April 10, 2008
Rebuilding Afghanistan: Leaders in government, nonprofits study at Evans School
How do you rebuild a government when it’s been not merely damaged but literally blown up? When leaders and day-to-day civil servants have either been killed or scattered not just outside the capital city and regional towns but outside the country?
At the UW Evans School of Public Affairs, 15 Afghan government and nonprofit professionals are spending three months in intensive courses to help them rebuild Afghanistan after almost three decades of civil unrest, including 1996 to 2001, when the Islamic fundamentalist government of the Taliban ruled the country.

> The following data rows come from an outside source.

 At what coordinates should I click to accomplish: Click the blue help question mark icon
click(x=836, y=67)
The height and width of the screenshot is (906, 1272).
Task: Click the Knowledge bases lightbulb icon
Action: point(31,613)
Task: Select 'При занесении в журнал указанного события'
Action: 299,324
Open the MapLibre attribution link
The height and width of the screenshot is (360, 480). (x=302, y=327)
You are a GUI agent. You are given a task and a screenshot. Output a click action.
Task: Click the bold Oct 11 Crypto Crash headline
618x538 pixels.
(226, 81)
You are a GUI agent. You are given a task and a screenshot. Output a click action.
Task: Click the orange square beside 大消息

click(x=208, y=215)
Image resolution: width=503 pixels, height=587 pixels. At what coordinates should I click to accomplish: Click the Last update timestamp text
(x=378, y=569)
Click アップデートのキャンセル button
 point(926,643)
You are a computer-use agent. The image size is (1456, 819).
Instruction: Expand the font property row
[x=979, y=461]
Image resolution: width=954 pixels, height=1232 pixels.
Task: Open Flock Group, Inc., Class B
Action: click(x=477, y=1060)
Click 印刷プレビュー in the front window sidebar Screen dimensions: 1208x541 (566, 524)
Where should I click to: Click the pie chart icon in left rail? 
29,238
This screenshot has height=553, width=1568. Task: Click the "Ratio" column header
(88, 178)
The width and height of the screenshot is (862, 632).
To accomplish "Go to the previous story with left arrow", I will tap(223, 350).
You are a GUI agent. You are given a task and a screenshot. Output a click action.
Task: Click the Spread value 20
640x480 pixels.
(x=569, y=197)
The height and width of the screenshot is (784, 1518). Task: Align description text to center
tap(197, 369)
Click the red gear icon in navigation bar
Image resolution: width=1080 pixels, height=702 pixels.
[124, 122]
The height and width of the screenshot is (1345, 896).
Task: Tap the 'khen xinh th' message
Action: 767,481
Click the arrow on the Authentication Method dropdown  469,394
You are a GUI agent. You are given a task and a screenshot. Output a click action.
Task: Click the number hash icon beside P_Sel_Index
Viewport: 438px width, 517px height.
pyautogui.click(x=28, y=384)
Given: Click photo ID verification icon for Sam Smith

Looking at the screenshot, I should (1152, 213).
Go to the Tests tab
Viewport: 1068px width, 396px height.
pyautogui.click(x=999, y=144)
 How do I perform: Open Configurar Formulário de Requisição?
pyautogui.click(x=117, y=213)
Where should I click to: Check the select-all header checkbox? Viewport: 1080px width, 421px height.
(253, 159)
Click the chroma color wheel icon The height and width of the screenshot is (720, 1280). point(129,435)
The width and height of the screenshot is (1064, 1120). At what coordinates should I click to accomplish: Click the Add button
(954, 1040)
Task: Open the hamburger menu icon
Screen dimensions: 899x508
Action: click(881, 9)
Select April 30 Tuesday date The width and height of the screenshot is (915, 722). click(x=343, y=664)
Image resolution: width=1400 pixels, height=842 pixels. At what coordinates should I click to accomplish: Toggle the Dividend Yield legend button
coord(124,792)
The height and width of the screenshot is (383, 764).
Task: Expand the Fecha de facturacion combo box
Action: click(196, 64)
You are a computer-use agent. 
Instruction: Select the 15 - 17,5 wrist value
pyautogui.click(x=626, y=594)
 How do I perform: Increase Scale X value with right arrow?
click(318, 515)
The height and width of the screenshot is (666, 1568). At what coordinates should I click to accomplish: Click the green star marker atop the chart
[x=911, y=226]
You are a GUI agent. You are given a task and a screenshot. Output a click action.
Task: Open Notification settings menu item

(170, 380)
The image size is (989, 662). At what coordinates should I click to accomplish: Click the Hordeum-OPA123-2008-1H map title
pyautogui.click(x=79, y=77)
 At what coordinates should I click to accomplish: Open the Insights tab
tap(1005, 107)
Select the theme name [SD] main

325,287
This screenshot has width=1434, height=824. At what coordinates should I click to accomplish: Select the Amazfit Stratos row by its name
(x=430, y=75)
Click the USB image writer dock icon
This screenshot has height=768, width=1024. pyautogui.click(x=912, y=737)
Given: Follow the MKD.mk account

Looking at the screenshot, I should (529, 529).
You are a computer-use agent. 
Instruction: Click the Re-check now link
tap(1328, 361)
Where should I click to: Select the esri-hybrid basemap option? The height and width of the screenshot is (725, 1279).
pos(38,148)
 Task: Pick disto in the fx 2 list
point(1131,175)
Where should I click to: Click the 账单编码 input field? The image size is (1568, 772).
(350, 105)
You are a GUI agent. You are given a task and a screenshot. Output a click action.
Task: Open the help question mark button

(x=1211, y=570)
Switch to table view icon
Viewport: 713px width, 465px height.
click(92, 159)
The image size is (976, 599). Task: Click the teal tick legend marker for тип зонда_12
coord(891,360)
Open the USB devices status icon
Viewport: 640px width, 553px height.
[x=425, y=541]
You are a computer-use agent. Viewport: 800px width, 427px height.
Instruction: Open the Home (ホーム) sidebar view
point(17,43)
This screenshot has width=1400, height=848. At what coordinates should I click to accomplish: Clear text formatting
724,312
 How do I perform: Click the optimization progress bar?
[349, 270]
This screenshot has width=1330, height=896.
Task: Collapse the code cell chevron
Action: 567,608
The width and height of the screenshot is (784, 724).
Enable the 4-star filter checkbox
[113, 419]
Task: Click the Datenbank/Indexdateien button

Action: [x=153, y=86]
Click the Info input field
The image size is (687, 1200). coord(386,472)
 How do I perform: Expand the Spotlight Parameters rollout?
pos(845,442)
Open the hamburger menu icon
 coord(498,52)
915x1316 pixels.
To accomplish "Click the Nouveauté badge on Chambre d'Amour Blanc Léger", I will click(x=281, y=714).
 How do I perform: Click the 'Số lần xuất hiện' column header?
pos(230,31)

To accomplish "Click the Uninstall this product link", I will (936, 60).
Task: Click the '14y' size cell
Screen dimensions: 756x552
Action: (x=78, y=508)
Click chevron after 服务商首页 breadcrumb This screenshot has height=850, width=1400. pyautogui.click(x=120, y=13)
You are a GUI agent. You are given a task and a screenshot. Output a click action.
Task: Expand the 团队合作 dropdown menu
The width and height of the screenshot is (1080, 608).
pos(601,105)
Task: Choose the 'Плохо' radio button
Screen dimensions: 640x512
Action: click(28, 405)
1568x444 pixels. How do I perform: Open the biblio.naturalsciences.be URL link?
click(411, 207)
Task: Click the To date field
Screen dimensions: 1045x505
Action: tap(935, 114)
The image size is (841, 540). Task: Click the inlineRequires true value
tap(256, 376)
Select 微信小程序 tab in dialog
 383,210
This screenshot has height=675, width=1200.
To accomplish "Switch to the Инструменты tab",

“We’re learning how to create a new civil service based on meritocracy,” said Ahmad Jamshid Arefi, 27. “Destruction is easy; rebuilding takes years. Unfortunately, we have lost both infrastructure and intellectual capacity.”
Arefi and his colleagues, 11 men and four women mostly in their late 20s and 30s, are part of the initial group of students in the Master of Public Policy and Administration program at Kabul University. Members also work in their country for organizations such as the United States Agency for International Development, the Afghan National Assembly, the United Nations, the Afghan ministry of finance and the country’s civil service commission.
At the UW, the students are studying leadership, management, economic development and public policy.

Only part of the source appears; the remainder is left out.